Lassiter curled the wet finger into his fist and stuffed it under his left arm. "There's something very wrong with you Spencer."

Working with civilian consultants toward a mutual goal can be a rewarding experience for both the police officer and the civilian. Honest communication is an invaluable tool for identifying and pursuing such goals.

"I don't need a drive home." Lassiter leaned against the wall of Tom Blair's Pub to support himself.

"You're drunk, Lassie. You're like, former child-star kind of drunk." He pointed to Lassiter's Crown Vic, parked in front of them. "Now, to quote the late, great Billy Ocean, "Get out of my dreams. Get into my car. Well, technically your car, but I'm driving."

Lassiter frowned, "Billy Ocean's not dead."

"Just dead sexy," Shawn said, stepping forward to hold the swaying detective upright. He eased him into the passenger seat, buckled him in, and went around to the drivers' side. "Not as sexy as you, of course."

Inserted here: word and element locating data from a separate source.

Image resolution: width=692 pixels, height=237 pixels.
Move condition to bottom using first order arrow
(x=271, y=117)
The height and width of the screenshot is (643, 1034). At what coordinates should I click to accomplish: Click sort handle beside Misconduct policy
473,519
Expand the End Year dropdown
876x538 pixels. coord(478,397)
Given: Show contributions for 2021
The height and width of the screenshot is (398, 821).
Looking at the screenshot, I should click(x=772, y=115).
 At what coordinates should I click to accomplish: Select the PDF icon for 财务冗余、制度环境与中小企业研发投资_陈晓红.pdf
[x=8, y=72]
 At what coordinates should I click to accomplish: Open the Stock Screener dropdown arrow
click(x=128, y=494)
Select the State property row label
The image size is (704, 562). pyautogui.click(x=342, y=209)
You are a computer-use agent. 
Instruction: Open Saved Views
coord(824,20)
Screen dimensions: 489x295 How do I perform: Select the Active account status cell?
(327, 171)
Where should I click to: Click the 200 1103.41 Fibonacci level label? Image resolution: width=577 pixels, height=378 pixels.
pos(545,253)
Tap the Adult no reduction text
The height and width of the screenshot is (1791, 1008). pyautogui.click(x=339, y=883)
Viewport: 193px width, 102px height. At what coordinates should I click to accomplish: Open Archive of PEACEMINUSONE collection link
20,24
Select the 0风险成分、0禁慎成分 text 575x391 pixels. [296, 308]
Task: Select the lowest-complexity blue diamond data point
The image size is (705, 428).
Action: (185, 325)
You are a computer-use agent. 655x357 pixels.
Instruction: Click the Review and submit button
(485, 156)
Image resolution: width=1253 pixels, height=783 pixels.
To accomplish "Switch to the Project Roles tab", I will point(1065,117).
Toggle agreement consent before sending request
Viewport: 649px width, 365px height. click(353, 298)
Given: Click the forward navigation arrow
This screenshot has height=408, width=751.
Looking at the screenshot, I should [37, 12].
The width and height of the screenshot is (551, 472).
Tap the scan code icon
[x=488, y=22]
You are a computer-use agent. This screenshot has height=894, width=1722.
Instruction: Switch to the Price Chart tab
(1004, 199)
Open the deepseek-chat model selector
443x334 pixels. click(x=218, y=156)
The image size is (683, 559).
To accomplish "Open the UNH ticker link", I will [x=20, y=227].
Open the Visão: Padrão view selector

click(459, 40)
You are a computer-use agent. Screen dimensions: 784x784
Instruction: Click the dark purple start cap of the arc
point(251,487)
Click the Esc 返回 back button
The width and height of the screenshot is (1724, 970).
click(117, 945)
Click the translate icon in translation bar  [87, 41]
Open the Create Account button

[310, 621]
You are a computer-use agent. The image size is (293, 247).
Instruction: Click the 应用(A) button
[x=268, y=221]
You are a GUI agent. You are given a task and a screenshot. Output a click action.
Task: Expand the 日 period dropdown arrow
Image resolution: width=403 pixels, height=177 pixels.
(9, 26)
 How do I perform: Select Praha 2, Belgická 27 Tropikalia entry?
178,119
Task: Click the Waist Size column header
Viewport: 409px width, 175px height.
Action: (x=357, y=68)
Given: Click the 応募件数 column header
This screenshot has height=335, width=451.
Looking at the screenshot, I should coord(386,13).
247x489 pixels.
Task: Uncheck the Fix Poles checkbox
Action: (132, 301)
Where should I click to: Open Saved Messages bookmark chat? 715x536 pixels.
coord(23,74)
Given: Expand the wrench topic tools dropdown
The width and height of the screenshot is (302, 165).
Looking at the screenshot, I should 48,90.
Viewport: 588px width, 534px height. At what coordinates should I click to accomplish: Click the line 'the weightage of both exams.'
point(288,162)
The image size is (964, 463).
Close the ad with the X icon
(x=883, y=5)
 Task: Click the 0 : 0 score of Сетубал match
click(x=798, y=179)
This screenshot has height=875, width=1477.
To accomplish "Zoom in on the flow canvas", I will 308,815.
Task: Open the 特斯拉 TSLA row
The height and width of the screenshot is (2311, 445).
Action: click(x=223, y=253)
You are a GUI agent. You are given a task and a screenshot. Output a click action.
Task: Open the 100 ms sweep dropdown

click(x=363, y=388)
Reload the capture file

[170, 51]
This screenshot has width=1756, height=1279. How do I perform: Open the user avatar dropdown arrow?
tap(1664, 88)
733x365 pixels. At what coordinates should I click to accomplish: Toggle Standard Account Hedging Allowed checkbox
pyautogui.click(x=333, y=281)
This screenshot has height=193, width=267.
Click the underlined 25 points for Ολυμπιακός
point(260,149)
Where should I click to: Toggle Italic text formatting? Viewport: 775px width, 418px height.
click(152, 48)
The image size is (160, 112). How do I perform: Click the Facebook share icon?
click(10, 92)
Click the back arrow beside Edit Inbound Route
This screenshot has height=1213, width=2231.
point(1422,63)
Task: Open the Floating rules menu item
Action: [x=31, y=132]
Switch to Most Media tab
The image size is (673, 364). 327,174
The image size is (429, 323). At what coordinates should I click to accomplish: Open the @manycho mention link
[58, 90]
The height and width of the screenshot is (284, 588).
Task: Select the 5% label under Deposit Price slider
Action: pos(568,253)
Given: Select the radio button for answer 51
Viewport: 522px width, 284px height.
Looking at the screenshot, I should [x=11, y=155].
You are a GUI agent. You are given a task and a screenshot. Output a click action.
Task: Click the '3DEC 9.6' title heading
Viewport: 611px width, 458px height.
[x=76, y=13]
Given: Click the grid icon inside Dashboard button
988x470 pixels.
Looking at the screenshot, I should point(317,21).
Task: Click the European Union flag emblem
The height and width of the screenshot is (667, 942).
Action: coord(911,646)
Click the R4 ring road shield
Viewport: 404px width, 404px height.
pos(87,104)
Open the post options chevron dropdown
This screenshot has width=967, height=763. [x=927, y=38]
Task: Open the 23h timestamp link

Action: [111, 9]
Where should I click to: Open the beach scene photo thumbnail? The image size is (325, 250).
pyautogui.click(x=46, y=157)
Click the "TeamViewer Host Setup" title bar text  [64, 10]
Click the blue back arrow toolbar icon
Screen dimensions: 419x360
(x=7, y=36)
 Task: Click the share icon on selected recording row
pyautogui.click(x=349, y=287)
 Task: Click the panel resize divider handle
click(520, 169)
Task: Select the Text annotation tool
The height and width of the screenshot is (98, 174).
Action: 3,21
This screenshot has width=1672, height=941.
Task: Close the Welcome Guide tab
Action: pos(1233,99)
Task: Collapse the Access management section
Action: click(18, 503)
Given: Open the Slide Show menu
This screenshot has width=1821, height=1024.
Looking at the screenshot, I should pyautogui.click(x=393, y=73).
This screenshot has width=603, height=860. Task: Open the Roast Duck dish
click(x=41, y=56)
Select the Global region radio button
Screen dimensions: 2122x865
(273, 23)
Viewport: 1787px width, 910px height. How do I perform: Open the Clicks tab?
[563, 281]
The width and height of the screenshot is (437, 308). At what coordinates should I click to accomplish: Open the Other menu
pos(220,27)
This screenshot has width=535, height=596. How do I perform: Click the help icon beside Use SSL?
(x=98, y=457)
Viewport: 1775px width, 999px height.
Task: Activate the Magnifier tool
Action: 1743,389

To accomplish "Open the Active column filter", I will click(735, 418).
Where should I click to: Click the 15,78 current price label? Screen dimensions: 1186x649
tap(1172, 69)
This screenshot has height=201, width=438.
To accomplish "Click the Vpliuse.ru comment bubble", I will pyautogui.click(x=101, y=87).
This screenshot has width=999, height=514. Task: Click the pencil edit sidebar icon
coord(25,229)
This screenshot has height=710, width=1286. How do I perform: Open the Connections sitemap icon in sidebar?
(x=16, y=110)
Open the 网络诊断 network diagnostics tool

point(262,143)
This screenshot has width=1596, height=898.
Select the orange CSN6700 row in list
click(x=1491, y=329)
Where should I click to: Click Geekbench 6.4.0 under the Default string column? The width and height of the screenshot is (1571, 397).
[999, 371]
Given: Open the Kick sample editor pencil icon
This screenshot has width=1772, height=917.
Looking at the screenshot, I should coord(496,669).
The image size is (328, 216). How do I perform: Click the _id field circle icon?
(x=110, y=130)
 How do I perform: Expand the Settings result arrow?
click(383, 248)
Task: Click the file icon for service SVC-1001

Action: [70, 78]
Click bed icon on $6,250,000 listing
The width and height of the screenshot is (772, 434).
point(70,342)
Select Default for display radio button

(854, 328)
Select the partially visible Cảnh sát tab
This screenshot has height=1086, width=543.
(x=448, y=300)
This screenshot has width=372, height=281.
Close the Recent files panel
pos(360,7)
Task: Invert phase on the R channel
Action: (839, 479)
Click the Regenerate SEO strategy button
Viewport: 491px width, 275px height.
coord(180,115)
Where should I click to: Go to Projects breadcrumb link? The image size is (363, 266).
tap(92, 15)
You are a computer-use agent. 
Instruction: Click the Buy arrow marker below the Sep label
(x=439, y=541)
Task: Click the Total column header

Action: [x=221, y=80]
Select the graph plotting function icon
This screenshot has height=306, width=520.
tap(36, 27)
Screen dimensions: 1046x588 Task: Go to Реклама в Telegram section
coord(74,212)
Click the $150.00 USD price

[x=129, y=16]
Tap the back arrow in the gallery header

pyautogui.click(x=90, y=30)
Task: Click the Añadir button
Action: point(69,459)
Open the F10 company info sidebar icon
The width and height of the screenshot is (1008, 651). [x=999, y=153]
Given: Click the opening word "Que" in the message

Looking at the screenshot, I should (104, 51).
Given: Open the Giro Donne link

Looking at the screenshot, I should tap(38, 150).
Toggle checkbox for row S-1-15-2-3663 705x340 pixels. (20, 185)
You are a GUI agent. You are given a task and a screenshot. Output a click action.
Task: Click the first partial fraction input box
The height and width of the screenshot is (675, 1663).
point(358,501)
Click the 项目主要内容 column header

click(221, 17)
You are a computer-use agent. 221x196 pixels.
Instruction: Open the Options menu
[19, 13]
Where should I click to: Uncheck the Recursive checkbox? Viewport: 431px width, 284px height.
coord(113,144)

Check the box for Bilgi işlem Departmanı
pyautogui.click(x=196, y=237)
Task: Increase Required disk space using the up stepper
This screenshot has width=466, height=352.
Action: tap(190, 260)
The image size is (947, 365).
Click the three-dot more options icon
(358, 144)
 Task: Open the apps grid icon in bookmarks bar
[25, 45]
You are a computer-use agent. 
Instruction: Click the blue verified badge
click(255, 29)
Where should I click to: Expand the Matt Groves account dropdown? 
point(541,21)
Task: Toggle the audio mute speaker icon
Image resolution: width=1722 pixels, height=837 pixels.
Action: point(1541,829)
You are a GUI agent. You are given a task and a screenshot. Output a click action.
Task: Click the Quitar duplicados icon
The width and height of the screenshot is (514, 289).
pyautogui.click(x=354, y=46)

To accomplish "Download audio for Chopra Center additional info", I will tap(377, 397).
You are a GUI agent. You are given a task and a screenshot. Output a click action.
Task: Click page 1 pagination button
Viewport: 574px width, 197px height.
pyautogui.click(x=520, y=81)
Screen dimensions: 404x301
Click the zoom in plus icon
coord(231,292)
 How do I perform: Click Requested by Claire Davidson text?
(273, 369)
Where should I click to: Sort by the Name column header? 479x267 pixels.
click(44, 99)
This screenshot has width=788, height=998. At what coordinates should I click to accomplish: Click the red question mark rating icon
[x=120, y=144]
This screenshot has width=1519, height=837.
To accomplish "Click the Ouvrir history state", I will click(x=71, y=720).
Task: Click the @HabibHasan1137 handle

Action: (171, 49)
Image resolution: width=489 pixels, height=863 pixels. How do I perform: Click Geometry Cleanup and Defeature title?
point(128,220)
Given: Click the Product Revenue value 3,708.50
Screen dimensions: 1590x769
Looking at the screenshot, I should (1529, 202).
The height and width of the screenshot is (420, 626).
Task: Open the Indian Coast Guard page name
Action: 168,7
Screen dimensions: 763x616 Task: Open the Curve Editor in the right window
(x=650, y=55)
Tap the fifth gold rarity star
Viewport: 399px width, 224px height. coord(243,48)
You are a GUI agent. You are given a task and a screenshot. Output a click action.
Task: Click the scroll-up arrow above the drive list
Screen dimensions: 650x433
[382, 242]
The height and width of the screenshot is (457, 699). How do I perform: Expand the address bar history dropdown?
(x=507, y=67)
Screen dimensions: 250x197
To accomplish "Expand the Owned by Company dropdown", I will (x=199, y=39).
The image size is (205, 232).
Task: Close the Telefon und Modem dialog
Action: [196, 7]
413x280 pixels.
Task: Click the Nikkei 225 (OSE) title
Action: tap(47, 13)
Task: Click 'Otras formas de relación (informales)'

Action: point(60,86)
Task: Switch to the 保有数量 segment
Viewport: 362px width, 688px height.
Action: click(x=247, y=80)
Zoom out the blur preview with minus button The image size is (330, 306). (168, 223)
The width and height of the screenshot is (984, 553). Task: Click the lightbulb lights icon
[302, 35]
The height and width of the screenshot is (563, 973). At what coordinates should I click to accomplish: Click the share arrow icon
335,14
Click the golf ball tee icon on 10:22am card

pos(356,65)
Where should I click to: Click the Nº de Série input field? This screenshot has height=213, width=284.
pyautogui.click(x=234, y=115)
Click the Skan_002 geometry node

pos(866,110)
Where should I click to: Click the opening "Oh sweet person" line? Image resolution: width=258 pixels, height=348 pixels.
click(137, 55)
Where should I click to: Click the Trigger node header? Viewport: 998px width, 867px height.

"Your mouth." Lassiter said, suddenly. He placed his fingers lightly against Shawn's lips. "That thing you did. It was completely…"

"Hot?" Shawn offered.

"Inappropriate." He grabbed Shawn's wrist, pulled it toward him, and enveloped his index finger with his mouth. "How do you like it?" he mumbled around the digit.

"Less teeth, more tongue," Shawn suggested, "but you've got the right idea."

For a tense moment the two men just stared at each other, then Lassiter slowly and tentatively swirled his tongue, sending shivers up Shawn's arm.

His breath caught and his lips parted. "Yeah. Like that." Lassiter released his wrist and Shawn reluctantly removed his hand. "We are so resuming this conversation when you're sober."